- Pakistan / Australia
- Dates: 30 May – 4 June 2026
- Captains: Shaheen Shah Afridi / Josh Inglis

One Day International series
- Results: Pakistan won the 3-match series 2–1
- Most runs: Babar Azam (125) / Josh Inglis (129)
- Most wickets: Shaheen Shah Afridi (7) Arafat Minhas (7) / Nathan Ellis (7)
- Player of the series: Arafat Minhas (Pak)
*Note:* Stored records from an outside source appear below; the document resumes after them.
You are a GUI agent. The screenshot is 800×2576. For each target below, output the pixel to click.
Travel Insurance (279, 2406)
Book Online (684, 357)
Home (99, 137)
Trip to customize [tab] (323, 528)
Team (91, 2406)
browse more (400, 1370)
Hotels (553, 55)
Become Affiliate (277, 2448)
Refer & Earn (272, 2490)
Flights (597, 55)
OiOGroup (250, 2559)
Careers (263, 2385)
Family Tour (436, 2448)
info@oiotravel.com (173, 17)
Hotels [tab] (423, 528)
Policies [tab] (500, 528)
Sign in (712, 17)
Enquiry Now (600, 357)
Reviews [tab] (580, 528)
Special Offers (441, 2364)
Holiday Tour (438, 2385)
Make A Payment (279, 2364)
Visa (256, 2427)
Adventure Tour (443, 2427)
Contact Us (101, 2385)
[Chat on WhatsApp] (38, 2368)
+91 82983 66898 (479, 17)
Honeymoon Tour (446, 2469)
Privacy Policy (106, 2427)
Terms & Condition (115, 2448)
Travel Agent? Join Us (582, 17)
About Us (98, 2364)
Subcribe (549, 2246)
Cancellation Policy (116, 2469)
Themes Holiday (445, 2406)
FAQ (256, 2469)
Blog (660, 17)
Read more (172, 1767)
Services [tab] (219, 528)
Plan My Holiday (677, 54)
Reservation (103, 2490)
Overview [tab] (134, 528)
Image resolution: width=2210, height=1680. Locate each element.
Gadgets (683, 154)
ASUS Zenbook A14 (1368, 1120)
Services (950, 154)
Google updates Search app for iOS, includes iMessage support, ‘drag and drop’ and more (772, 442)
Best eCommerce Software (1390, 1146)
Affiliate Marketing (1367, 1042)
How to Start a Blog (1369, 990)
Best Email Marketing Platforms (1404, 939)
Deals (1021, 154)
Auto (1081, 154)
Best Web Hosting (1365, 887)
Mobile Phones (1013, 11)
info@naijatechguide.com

= Australian cricket team in Pakistan in 2026 =

International cricket tour

The Australian cricket team visited Pakistan in May and June 2026 to play the Pakistan cricket team. The tour consisted of three ODI matches. In May 2026, the Pakistan Cricket Board (PCB) confirmed the fixtures for the tour. It was also Australia's first ODI tour to Pakistan since 2022.

==Squads==

| Pakistan | Australia |
|---|---|
| Shaheen Shah Afridi (c); Salman Ali Agha; Abrar Ahmed; Babar Azam; Ahmed Daniyal; Sahibzada Farhan; Ghazi Ghori (wk); Shamyl Hussain; Shadab Khan; Arafat Minhas; Sufyan Moqim; Rohail Nazir (wk); Haris Rauf; Maaz Sadaqat; Abdul Samad; Naseem Shah; | Mitchell Marsh (c); Josh Inglis (c, wk); Alex Carey (wk); Cooper Connolly; Nathan Ellis; Cameron Green; Matthew Kuhnemann; Marnus Labuschagne; Riley Meredith; Oliver Peake; Matthew Renshaw; Tanveer Sangha; Liam Scott; Matthew Short; Billy Stanlake; Adam Zampa; |

Mitchell Marsh was ruled out of the tour due to an ankle injury, and Josh Inglis was named as the stand-in captain.